──────── Records for the task
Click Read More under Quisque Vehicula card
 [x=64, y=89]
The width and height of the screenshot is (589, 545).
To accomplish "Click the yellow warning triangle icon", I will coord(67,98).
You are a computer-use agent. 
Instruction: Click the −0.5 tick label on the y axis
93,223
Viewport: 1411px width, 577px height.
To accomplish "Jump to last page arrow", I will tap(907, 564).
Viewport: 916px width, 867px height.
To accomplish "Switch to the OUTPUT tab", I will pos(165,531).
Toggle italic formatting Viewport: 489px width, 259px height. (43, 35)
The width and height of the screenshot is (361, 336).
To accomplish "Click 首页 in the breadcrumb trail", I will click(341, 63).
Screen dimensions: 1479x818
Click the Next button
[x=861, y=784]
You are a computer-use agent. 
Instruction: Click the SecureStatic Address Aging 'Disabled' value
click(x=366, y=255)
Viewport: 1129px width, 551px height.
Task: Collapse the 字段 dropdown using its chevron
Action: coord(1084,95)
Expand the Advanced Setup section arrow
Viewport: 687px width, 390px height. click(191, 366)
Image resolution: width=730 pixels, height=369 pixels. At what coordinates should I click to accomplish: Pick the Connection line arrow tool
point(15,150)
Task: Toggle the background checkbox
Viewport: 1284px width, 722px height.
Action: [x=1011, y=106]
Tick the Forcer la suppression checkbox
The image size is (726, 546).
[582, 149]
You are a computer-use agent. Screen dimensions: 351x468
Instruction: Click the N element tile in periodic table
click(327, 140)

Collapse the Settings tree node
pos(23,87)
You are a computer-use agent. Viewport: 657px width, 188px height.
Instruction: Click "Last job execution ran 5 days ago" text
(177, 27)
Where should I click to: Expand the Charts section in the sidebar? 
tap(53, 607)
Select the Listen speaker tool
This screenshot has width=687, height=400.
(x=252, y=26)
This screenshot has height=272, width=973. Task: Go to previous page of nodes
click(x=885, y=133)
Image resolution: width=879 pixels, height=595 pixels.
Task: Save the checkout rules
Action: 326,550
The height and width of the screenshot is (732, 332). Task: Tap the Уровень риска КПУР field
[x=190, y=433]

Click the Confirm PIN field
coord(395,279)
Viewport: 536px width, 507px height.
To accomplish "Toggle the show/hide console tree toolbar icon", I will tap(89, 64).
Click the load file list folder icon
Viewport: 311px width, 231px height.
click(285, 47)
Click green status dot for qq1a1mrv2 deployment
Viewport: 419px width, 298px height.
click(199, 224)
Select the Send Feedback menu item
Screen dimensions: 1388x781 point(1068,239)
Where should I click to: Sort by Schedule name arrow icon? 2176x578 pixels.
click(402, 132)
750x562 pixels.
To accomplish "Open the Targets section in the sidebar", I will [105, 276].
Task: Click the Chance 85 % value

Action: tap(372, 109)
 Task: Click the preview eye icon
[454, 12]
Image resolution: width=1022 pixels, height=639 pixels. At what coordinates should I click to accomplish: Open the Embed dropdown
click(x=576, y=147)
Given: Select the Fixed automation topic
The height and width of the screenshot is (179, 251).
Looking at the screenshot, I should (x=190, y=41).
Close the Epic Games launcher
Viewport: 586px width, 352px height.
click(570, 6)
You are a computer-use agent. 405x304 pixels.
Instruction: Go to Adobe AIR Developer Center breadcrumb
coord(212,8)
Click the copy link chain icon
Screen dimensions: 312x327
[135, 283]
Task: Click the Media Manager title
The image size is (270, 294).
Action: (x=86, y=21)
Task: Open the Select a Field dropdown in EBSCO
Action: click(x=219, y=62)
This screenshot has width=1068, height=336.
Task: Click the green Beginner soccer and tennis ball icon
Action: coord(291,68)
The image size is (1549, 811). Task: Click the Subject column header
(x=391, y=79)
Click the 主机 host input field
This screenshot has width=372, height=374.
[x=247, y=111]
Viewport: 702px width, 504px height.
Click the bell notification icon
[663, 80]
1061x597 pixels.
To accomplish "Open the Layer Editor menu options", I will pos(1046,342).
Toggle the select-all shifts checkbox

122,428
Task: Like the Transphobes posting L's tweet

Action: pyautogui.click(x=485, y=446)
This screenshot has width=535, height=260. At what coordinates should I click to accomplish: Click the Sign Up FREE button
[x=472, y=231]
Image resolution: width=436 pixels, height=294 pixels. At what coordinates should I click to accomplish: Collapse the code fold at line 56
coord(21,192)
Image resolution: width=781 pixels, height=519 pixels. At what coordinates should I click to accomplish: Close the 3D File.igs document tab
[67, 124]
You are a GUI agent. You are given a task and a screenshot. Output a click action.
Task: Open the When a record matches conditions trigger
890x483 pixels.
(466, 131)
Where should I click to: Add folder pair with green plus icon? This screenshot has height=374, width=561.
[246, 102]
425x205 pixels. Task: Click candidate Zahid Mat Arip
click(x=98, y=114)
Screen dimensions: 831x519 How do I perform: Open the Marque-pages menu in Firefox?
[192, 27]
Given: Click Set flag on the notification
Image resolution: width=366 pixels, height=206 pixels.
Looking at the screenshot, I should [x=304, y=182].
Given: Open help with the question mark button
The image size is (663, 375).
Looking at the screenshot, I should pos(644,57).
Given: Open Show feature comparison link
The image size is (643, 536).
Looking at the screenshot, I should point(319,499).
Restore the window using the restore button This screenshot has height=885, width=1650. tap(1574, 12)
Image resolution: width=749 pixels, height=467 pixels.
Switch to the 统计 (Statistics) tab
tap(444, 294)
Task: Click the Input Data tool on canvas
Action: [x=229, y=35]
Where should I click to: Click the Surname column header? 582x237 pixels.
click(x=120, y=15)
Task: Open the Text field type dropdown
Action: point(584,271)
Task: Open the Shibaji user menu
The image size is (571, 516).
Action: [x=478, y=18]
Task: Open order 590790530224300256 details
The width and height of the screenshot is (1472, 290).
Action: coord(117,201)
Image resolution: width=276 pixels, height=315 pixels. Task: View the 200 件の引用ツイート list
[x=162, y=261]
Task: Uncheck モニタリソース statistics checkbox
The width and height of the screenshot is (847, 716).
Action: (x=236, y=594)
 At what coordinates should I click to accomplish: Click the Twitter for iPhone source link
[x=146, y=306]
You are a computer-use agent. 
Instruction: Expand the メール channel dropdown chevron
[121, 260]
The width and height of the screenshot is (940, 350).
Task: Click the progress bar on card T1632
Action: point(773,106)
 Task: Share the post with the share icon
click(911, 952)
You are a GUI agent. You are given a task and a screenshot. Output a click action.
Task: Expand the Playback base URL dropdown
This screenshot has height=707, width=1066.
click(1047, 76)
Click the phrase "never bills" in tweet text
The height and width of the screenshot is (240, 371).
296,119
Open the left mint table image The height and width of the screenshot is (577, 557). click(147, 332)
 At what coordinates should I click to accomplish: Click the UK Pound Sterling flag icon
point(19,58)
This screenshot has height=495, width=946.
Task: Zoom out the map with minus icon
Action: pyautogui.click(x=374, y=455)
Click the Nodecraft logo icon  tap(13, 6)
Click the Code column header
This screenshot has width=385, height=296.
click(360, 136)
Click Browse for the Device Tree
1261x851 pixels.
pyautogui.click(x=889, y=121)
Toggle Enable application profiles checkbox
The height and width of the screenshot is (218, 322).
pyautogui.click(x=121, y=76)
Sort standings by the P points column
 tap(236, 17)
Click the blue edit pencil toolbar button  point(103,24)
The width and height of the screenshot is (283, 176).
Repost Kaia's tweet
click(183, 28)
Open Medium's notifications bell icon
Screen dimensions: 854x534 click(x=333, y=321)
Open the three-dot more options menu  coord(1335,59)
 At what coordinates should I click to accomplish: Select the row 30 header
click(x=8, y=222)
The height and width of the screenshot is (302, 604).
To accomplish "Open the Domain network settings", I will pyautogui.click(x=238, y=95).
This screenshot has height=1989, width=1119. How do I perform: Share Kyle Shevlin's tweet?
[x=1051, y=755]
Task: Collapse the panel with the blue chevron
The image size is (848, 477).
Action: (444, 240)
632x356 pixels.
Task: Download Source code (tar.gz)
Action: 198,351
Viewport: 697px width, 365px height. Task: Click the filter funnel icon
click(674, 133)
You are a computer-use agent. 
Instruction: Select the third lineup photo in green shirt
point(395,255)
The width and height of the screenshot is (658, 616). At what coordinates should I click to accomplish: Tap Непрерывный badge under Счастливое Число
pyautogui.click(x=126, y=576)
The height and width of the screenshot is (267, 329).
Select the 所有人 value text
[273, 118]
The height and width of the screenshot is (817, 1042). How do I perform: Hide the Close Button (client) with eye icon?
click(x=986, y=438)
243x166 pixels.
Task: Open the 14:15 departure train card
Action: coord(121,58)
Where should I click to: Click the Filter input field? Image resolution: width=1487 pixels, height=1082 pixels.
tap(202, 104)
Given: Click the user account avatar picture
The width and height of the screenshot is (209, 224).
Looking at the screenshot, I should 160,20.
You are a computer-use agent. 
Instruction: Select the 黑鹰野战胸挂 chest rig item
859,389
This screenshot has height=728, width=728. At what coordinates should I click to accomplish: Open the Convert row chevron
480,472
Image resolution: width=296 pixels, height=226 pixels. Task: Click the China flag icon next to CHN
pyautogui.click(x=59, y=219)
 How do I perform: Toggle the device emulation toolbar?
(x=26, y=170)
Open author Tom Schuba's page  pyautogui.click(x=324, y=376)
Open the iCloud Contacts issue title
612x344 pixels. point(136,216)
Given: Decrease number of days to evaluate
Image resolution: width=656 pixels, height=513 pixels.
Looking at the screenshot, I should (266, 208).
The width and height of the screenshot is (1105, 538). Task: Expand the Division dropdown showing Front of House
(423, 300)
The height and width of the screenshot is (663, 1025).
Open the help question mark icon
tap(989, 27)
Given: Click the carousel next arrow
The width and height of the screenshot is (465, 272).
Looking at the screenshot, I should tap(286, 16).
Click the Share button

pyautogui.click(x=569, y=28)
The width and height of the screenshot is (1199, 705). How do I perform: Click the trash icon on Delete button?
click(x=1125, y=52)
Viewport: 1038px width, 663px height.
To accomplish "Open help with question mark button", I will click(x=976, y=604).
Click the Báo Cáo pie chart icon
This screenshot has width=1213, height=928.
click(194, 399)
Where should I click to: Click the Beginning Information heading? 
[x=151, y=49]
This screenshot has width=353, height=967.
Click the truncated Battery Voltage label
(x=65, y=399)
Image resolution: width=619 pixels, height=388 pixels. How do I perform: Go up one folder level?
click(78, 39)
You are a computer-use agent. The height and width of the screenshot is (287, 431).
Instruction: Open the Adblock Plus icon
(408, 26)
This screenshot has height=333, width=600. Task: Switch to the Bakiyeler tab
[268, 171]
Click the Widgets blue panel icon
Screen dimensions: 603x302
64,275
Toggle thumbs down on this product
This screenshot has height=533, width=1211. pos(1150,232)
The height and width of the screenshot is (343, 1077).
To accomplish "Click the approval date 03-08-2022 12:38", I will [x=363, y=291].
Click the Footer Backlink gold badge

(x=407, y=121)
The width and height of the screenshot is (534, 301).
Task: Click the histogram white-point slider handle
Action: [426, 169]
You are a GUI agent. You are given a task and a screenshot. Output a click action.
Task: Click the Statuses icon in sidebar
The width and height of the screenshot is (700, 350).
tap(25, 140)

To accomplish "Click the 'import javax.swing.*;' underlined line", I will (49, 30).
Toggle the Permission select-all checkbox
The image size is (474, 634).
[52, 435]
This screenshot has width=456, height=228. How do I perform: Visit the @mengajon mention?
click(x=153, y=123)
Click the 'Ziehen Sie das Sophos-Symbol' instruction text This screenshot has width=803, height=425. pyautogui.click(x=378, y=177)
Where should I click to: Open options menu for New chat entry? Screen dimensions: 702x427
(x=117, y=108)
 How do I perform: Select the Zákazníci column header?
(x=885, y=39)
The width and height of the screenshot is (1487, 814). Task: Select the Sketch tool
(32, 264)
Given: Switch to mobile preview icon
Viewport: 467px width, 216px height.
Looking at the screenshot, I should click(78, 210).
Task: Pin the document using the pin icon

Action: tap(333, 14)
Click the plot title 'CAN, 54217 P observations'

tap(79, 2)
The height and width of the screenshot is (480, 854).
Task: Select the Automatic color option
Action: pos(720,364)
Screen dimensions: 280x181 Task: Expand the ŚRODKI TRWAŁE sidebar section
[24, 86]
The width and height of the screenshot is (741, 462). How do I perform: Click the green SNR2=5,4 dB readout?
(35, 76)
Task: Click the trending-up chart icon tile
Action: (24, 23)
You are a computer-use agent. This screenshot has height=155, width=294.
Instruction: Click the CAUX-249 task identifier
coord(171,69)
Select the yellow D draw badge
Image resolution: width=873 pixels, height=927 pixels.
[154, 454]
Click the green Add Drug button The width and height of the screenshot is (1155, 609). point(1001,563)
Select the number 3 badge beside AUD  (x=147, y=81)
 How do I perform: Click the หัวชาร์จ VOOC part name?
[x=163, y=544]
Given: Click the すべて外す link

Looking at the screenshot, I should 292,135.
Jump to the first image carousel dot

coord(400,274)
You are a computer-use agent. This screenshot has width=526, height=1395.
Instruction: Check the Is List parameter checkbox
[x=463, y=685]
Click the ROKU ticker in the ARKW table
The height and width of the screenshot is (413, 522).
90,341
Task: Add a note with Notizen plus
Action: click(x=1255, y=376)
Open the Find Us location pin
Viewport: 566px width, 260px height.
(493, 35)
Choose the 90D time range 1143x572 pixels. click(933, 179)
────────────────
§ **What you have to do**
Scan the records for the string "user" and show every line that contains it.

§ **Result of this exercise**
Task: Open the Shibaji user menu
Given: Click the user account avatar picture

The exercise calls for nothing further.